[Exercise task 1]: Who plays Diana in the production discussed in the dance review?

[Source excerpt]:
%%

The British-born dancer Zara Deakin plays Diana, and avoids crass impersonation in favour of well-observed inflections of movement. Dressed head to toe in skin-tight white Lycra, she tosses delicately across the stage, only transforming into the confident, coquettish celeb when the cameras start to flash.
As for the House of Windsor, it's clearly hard to choreograph a stiff upper lip, so Schaufuss opts for strange straight-legged walks and stilted moves from the corps de ballet. The choreography is generally simplistic and uninspired, but Schaufuss doesn't call this a ballet, rather a dance show, or a musical without words, and it seems to operate entirely within its own rules.
The second half of the show takes a further step into the surreal, with excerpts of Diana's televised interviews with Martin Bashir played over the movement. The honesty of Diana's voice turns out to be the most poignant thing in the show, and tells us much more about her character and vulnerability than any stage antics. Diana was admired for her taste and elegance, but attempts at honouring her memory have not so far mirrored her grace.
As the show closes with Diana's funeral, the soundtracks wails with Eighties guitar and prog synth, and Diana's signature lights up the backdrop in neon. It's not quite as kitsch as a Charles and Diana souvenir wedding plate, but you can't help wondering if we have here the makings of a future camp classic, Rocky Horror style. Until then it's one for die-hard Di fans only.

%%

[Material provided]:
%%

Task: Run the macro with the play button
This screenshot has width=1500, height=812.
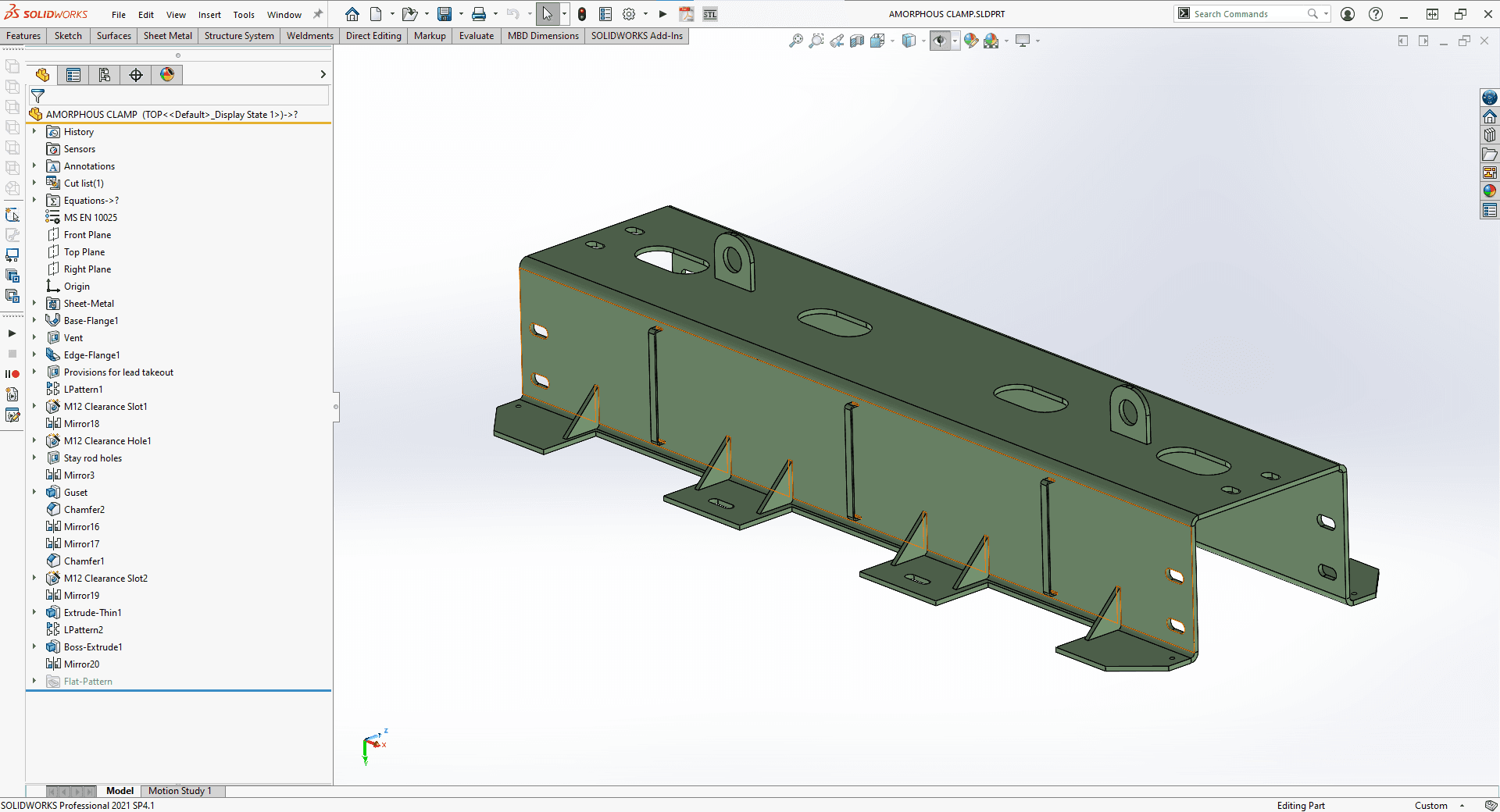Action: point(662,13)
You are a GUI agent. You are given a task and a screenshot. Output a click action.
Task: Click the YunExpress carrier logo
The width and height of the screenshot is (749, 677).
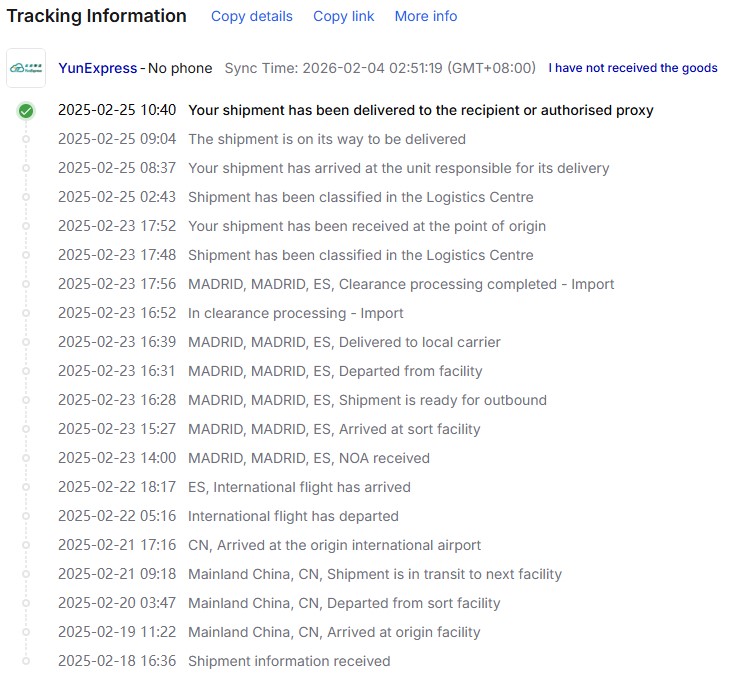tap(27, 68)
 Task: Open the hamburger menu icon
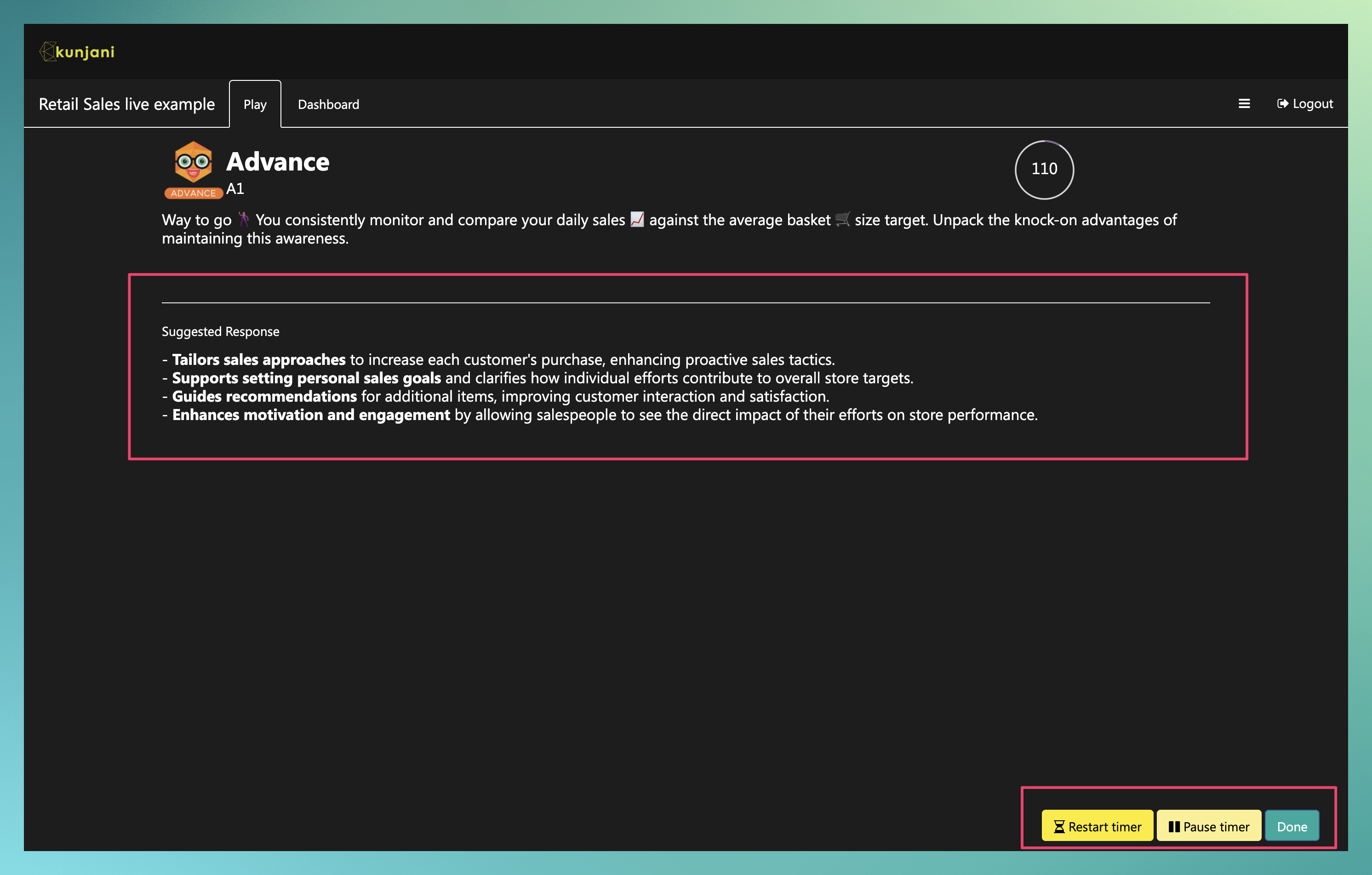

%%

[Exercise task 2]: Recast the listing as a Markdown table with the columns Row and Line, covering everything from the line containing "You are a GUI" down to the end of the listing. Number the rows, skip blank lines, and leave the pictures out.

[Problem solution 1]: Zara Deakin, a British-born dancer.

[Problem solution 2]:
| Row | Line |
|---|---|
| 1 | You are a GUI agent. You are given a task and a screenshot. Output a click action. |
| 2 | Task: Click the YunExpress carrier logo |
| 3 | The width and height of the screenshot is (749, 677). |
| 4 | tap(27, 68) |
| 5 |  Task: Open the hamburger menu icon |